The flight from Auckland to Shanghai was uneventful – no spilt booze, no crying babies, no sudden dash for the loo. Air NZ put on a good show, for us in cattle class (one of these days I must fly up front with the nobs). Each seat had its own screen, so I was able to watch several movies, in between dinner, breakfast and the odd caffeine and booze deprived sleep. The Bank Job, starring Jason Statham, focuses on a group of 1970s small time crims set up by MI5 to rob a bank. The object, to recover pictures of a royal having hanky-panky in Trinidad. Unfortunately, it is also used by a high class madam to store her explicit films, as well as a local sex magnate to hold his copper bribe ledger. And partway through the job a ham operator overhears the crims’ walkie talkie chatter. I enjoyed the film, but it would’ve been better if Air NZ hadn’t kept interrupting with announcements in English then Mandarin. Lightweight but fun is a good way to describe One night in Vegas (Ashton Kuchner and Cameron Diaz). Two strangers meet in Vegas, get drunk and married, wake up, get ready to split but then one wins $3,000,000. And the divorce judge makes them stay married for six months, with counselling. Predictable but they carried it off. Got halfway through Leatherheads (George Clooney and Renee Zellweger) and the plane started landing. 1920s America: college football gets huge crowds and pro football is struggling. A college player, and war hero to boot, is lured to the pro circuit. Zellweger is a reporter out to uncover the true story of his heroics, Clooney the pro player trying to save his team. This felt like a 1930s comedy, when they couldn’t show much but could imply a lot and I was enjoying it. Wonder how it ended.

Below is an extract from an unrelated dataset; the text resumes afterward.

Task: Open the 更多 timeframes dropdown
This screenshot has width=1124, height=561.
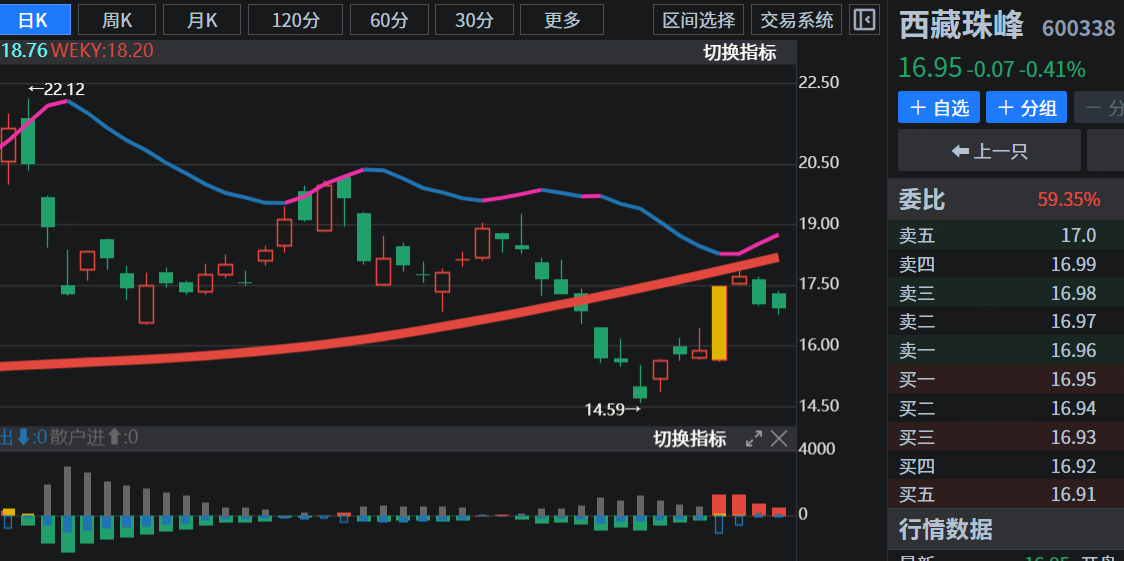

Shanghai, after wet and miserable Auckland, was hot and muggy: 25+ and threats of rain. Delicious. Breezed through Customs, immigration, money change, and onto the Maglev. It was early in the day, so only doing 300km/h. While this sounds fast, the steady acceleration and smoothness of the ride made it seem much slower. I decided to use public transport to get from the airport to the hotel. This might have been a challenge, but mercifully, the public transport system is in two languages – Mandarin and English. And then a helpful local wrote the name of the hotel for me in Chinese, so after changing metro trains at an interchange, it was a matter of falling over a taxi and waving the piece of paper at him. The hotel was waiting for me. The desk clerk spoke English, so my very limited Mandarin wasn’t needed. First order of business was a shower -12 hours on a plane made me feel unclean. Then sight-seeing.
International rule number 1 – don’t sight-see when you’re low on sleep. Every man and his dog tried to sell me cheap watches, shine my shoes or otherwise deprive me of money. But always politely. So Shanghai was a bit more expensive than I wanted. I took a few photos, and then lost the cables for the camera, so sorry, until replacements arrive, no pictures, only words
. Breakfast at the hotel was interesting. Decided to do the old ‘when in Rome…” thing, and had a typical Chinese type breakfast. The micro-gherkins were a bit sharp, but all in all, tasty. But the coffee was worse than McDonalds’, and that’s saying something.
Then back to the airport for my first taste of Aeroflot: would it be Soviet grey or have they entered the Capitalist era?